El miedo es una emoción considerada vital para la supervivencia. Sin embargo, existen casos documentados de personas que, tras sufrir alteraciones biológicas excepcionales, ya no son capaces de experimentar temor.
El británico Jordy Cernik, que dejó de sentir miedo después de la extirpación de sus glándulas suprarrenales, y la paciente conocida como SM, afectada por la enfermedad de Urbach-Wiethe, ejemplifican cómo la ausencia de esta emoción transforma por completo la vida cotidiana, alterando la percepción del peligro y la forma de interactuar socialmente.

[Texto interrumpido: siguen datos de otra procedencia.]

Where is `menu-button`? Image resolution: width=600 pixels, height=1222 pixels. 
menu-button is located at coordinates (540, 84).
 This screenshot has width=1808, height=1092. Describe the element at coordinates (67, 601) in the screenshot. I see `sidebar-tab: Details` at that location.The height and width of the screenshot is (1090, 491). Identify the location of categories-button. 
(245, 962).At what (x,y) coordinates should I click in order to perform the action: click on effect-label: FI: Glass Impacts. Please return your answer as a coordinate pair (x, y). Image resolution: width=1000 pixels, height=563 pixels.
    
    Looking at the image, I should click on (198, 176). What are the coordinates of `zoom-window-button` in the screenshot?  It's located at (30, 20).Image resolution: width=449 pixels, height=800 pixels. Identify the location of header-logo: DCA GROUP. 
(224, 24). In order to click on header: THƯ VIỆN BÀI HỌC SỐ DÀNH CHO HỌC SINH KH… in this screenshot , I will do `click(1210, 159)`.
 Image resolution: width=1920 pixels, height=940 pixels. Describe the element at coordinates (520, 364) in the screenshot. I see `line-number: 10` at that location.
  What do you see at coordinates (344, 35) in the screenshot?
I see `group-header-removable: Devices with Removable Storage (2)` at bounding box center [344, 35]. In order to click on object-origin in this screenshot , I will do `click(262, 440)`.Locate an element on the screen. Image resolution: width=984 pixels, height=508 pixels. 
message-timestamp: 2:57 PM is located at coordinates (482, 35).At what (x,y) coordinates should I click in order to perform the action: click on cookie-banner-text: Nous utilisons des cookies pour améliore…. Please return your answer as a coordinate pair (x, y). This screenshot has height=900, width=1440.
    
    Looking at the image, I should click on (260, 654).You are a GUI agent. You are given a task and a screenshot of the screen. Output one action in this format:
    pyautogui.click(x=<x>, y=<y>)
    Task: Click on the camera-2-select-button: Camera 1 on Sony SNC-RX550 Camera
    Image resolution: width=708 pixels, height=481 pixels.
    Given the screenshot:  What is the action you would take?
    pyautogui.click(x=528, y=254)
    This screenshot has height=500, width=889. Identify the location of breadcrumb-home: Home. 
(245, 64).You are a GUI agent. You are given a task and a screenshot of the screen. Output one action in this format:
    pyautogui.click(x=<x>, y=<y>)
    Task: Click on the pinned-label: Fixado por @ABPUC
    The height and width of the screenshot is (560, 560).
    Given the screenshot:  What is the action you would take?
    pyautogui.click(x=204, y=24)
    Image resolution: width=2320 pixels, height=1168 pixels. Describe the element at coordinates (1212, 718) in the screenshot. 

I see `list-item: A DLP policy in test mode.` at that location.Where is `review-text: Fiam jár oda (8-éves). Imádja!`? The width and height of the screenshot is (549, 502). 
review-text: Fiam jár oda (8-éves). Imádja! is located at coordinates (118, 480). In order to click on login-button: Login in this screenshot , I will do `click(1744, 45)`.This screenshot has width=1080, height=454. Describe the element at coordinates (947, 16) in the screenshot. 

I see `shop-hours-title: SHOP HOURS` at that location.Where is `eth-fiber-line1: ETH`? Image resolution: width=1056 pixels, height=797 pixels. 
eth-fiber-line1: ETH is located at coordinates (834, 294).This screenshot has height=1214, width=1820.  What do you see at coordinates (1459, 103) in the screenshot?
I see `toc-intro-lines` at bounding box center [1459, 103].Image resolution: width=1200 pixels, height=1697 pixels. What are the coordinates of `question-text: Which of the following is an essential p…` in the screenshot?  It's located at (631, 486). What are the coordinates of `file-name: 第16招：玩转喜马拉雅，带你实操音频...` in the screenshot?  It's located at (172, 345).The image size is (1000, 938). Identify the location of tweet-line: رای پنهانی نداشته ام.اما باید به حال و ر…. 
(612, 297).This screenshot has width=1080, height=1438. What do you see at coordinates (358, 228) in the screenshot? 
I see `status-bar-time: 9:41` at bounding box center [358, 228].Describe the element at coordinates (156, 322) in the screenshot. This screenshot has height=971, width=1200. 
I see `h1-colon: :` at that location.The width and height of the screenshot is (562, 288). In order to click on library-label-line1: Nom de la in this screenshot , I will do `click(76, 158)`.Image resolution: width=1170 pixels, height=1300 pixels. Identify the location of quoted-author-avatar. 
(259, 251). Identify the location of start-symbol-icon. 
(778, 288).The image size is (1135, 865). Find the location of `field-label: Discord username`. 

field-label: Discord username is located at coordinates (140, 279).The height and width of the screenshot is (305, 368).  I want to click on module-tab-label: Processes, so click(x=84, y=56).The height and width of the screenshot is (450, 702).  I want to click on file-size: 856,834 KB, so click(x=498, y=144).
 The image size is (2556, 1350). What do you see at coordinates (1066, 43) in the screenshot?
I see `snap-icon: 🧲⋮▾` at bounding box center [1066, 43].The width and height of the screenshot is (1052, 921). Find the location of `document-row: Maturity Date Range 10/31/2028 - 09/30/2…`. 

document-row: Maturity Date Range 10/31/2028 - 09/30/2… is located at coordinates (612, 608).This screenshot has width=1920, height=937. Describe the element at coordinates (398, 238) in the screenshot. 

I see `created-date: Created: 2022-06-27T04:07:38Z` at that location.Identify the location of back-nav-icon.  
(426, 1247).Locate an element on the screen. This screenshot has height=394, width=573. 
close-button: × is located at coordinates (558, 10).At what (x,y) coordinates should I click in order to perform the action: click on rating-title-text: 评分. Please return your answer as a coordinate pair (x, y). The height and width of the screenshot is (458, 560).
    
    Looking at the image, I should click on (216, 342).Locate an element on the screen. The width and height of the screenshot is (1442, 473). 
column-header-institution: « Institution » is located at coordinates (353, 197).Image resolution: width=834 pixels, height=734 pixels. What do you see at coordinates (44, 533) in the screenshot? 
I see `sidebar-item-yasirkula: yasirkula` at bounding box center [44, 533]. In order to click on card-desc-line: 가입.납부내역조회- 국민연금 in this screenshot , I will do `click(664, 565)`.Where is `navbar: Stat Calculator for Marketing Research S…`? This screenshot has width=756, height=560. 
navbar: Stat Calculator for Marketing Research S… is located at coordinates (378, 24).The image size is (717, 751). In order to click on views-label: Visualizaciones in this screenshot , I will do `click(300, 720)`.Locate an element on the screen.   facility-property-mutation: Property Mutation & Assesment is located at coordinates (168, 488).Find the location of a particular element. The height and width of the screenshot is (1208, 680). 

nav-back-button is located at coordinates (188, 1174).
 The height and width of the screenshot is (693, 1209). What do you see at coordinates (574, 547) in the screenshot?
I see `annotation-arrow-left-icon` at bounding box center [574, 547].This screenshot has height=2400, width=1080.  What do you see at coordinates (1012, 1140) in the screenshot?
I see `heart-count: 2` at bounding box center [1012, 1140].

La historia de Jordy Cernik ilustra el impacto que puede tener la pérdida del miedo en la vida diaria. Diagnosticado con el síndrome de Cushing, una enfermedad poco frecuente asociada a la sobreproducción de cortisol, se sometió a una operación en la que le retiraron las glándulas suprarrenales.
El procedimiento eliminó por completo cualquier rastro de ansiedad o temor. Tras la cirugía, actividades que habitualmente generan adrenalina, como el paracaidismo, el rápel desde grandes alturas o las montañas rusas, no le produjeron ninguna sensación de vértigo o peligro. Esta ausencia total de miedo le resultó desconcertante y lo hizo sentir cierta desconexión con situaciones tradicionalmente entendidas como riesgosas.
En paralelo, se encuentra el caso de SM, considerada uno de los ejemplos más célebres de la enfermedad de Urbach-Wiethe. Esta rara condición genética, documentada en unas 400 personas a nivel mundial, destruye selectivamente regiones del cerebro responsables del procesamiento del miedo.
¿Cómo sucede?
La clave detrás de la insensibilidad de SM al temor reside en la destrucción de su amígdala cerebral a causa de la enfermedad.
Investigaciones clínicas previas, como las publicadas en el Journal of Neuropsychiatry and Clinical Neurosciences, han demostrado que las lesiones en la amígdala alteran de manera profunda el procesamiento del miedo en la conducta y la reacción ante el peligro, promoviendo incluso comportamientos exploratorios y menor respuesta de evitación
La amígdala, una estructura con forma de almendra situada profundamente en el cerebro, está directamente implicada en el procesamiento de emociones relacionadas con amenazas externas. Cuando esta región resulta dañada, la persona pierde la habilidad de anticipar o reaccionar ante peligros inminentes. No obstante, la capacidad de experimentar otras emociones, como alegría o tristeza, permanece intacta, según explicó Feinstein.
Uno de los aspectos más curiosos es que SM tampoco reconoce expresiones faciales de temor en los demás, aunque sí percibe otras señales emocionales. Este déficit repercute en la vida social cotidiana: muestra una sociabilidad extrema y una atracción hacia situaciones que la mayoría evita: su incapacidad para identificar el peligro la ha dejado expuesta a riesgos reales en numerosas ocasiones.
El impacto de la amígdala no se limita exclusivamente al temor físico. El profesor Alexander Shackman, de la Universidad de Maryland, observó que quienes presentan daño en esta región cerebral mantienen una relación distinta con el espacio social.
En el caso de SM, fue protagonista de un experimento en el que prefería acercarse a los demás mucho más de lo habitual, ignorando las normas implícitas de distancia personal. Para Shackman, este comportamiento revela que la amígdala desempeña un papel al organizar las respuestas ante influencias sociales y determinar la percepción de límites y amenazas humanas.
La investigación de Feinstein fue más allá, al mostrar que existen distintas formas de miedo dentro del cerebro. Cuando SM fue expuesta a dióxido de carbono, la reacción fue opuesta al habitual desinterés: experimentó un ataque de pánico intenso.
A diferencia del miedo ante amenazas externas, el temor relacionado con la sensación de asfixia tiene como origen el tronco encefálico, una estructura encargada de funciones corporales automáticas. Así, quedó demostrado que la amígdala no es indispensable para todos los tipos de miedo, aunque sí lo es para la ansiedad frente a peligros exteriores.